It’s a small world
Nonlinear magneto-plasmonics Gunter Lüpke (left) and Wei Zhang are part of a group that figured a way to link two surface effects, paving the way for a number of practical applications ranging from magnetic storage to biosensors.
Nonlinear magneto-plasmonics can mean big things at the atomic scale
The surface of a metal seems smooth, but a closer look—much closer, at the atomic level—will show that the same surface resembles the surface of a beehive.
Most of this surface busyness of a metal comes from its own free electrons, reacting to electromagnetic charges and other stimuli to such a degree that they behave like a plasma, which is why the study of the phenomenon is called “plasmonics.” Scientists are working to manipulate and harness these atomic-level surface interactions, paving the way for the development of a whole new range of high-tech devices and applications.
A research group based at William & Mary has advanced the understanding of an important property of plasmonics, devising a method to regulate the magnetic contrast of the effect. It’s essentially like inventing a more sensitive plasmonics “volume control,” the scientists say.
The group published their results in Scientific Reports, an online publication of Nature. The authors on “Control of magnetic contrast with nonlinear magneto-plasmonics,” are Wei Zheng, a research scientist at William & Mary and Gunter Lüpke, professor of applied science at the university, along with Aubrey Hanbicki and Berend Jonker of the Naval Research Laboratory’s Materials Science & Technology Division. Their work was supported by the U.S. Department of Energy, as well as the Office of Naval Research.
Zheng explained that the paper outlines the group’s creation of a new subfield in plasmonics.
“It’s a very new area of study,” he said. “We call it nonlinear magneto-plasmonics.”
The term was coined at William & Mary
Nonlinear magneto-plasmonics—a term coined by the group— is based on the researchers’ new method to combine two surface effects, resulting in increased signal strength and sensitivity.
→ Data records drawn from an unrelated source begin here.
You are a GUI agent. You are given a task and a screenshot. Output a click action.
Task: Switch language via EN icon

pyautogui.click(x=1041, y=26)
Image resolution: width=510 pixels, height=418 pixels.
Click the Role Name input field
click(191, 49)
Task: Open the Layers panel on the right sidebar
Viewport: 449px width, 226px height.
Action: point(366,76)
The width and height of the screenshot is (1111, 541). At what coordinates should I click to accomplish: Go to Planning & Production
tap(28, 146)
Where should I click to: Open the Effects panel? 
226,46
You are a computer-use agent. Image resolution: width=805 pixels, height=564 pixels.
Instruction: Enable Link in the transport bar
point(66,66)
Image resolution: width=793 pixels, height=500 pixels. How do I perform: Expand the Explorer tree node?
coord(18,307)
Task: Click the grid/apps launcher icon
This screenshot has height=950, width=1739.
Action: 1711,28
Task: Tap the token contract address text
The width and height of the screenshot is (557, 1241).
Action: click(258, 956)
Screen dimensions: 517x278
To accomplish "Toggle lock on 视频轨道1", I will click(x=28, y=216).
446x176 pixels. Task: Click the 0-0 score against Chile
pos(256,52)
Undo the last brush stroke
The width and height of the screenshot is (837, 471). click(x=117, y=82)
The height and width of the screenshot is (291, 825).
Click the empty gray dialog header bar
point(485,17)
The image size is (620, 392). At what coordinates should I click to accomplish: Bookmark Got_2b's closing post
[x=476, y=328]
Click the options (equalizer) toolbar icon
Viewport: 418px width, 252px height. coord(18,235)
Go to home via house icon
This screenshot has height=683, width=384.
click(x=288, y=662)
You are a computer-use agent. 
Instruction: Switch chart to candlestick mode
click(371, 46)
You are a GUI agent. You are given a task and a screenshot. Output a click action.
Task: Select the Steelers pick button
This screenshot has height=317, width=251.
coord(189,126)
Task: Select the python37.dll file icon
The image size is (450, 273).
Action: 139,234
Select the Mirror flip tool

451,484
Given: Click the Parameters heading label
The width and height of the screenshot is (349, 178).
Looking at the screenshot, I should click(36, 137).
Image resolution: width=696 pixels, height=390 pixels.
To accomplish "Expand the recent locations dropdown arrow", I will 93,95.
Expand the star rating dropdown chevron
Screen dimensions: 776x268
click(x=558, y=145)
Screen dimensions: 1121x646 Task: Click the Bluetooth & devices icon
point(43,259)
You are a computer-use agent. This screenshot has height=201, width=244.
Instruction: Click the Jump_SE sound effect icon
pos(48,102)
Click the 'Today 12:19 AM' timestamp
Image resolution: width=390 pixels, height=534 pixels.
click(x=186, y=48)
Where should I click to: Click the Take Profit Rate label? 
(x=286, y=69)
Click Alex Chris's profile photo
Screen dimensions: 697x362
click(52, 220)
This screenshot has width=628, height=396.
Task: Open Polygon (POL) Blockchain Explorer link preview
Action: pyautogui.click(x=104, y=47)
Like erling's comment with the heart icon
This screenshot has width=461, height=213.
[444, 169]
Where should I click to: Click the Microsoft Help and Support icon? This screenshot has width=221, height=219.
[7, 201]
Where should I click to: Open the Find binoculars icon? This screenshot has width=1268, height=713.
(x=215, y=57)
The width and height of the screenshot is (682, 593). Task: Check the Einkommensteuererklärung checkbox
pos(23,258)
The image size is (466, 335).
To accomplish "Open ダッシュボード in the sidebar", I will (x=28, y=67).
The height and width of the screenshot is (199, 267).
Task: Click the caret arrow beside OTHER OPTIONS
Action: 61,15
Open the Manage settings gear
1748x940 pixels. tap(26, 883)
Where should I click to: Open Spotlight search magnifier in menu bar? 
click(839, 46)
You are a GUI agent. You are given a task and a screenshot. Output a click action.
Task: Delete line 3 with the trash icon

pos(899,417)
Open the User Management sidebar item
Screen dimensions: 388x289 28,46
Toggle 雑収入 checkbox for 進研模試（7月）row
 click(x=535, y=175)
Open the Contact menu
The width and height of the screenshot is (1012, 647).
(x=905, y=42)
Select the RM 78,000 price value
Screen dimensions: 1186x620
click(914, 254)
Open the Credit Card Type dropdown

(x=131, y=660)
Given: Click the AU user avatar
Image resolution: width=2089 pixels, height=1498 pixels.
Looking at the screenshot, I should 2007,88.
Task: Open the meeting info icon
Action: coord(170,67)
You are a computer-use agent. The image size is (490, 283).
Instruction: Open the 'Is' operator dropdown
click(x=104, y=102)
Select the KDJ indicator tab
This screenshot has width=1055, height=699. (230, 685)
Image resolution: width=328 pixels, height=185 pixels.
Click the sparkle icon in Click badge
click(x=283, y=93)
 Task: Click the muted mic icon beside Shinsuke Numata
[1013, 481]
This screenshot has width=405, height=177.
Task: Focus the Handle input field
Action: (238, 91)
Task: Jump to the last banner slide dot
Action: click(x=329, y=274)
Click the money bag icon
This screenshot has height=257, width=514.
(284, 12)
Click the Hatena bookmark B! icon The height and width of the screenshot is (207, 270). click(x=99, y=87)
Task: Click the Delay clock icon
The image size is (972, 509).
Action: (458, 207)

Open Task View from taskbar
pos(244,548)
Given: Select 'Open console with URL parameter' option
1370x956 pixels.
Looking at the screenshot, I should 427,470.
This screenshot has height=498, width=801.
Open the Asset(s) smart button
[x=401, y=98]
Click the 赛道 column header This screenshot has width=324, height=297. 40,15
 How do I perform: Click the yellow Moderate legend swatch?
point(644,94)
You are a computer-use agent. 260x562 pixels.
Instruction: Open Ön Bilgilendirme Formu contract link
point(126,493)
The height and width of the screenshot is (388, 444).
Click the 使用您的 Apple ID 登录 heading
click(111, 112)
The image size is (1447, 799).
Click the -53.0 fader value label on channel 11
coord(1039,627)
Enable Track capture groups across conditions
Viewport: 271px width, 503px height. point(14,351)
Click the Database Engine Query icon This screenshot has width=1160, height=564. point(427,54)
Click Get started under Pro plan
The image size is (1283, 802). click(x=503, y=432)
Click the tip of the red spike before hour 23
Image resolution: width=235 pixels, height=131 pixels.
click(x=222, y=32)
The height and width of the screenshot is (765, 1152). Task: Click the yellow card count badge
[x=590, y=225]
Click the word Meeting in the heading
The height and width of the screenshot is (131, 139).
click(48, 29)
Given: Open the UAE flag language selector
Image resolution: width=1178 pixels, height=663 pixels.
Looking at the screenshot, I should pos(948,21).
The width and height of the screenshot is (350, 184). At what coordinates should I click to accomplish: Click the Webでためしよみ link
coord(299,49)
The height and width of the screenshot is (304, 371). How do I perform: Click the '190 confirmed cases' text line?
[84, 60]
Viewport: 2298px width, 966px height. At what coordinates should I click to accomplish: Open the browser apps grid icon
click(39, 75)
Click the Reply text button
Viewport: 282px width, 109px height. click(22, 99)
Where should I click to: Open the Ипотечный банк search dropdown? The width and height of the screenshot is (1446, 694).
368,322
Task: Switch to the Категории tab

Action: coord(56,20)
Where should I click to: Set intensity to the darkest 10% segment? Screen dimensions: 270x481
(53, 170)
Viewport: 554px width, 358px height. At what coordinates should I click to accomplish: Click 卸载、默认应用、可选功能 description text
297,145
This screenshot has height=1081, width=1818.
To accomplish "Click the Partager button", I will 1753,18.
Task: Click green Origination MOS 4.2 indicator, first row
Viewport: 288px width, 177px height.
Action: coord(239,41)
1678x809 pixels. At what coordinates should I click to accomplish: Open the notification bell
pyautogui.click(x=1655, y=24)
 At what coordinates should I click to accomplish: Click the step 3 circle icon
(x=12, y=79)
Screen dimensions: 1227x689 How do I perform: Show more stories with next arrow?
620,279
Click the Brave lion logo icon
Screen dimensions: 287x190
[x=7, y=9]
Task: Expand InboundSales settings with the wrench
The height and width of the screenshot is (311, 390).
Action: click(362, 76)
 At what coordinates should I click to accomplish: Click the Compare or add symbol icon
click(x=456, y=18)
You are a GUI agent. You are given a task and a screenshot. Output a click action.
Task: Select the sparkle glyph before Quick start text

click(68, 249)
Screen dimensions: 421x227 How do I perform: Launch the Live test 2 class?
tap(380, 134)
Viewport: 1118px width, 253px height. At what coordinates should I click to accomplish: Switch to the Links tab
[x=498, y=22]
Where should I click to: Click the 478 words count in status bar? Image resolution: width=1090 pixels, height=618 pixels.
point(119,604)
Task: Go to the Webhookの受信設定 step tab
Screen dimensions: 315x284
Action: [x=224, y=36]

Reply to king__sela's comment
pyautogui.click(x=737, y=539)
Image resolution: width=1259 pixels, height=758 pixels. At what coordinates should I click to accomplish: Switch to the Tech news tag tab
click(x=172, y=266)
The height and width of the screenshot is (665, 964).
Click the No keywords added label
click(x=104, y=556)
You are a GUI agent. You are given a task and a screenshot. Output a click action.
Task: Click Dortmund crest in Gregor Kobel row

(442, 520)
Lüpke explained that the “nonlinear” part refers to Zheng’s innovation to produce an enhanced optical effect, working with lasers on an iron-magnesium oxide surface.
“Usually one uses what is called linear optical,” Lüpke said. “You shine light on it and you look at the reflected light, and you don’t use anything with it. But he actually puts the light in and it doubles the frequency of the light—you send in red light and blue light comes out.”
This enhanced optical effect works with surface plasmonics in a way that makes the best of both phenomena, the plasma-like electrons concentrate the light, allowing the experimenter to confine or focus the light in an area as small a few nanometers. This hybrid approach can offer resolution far beyond what optical microscopes can provide.
“Usually, optics are limited by the wavelength—typically a micron or a sub-micron. That’s what you usually use in an optical microscope so you can study biological cells, which are tens to hundreds of microns,” he said.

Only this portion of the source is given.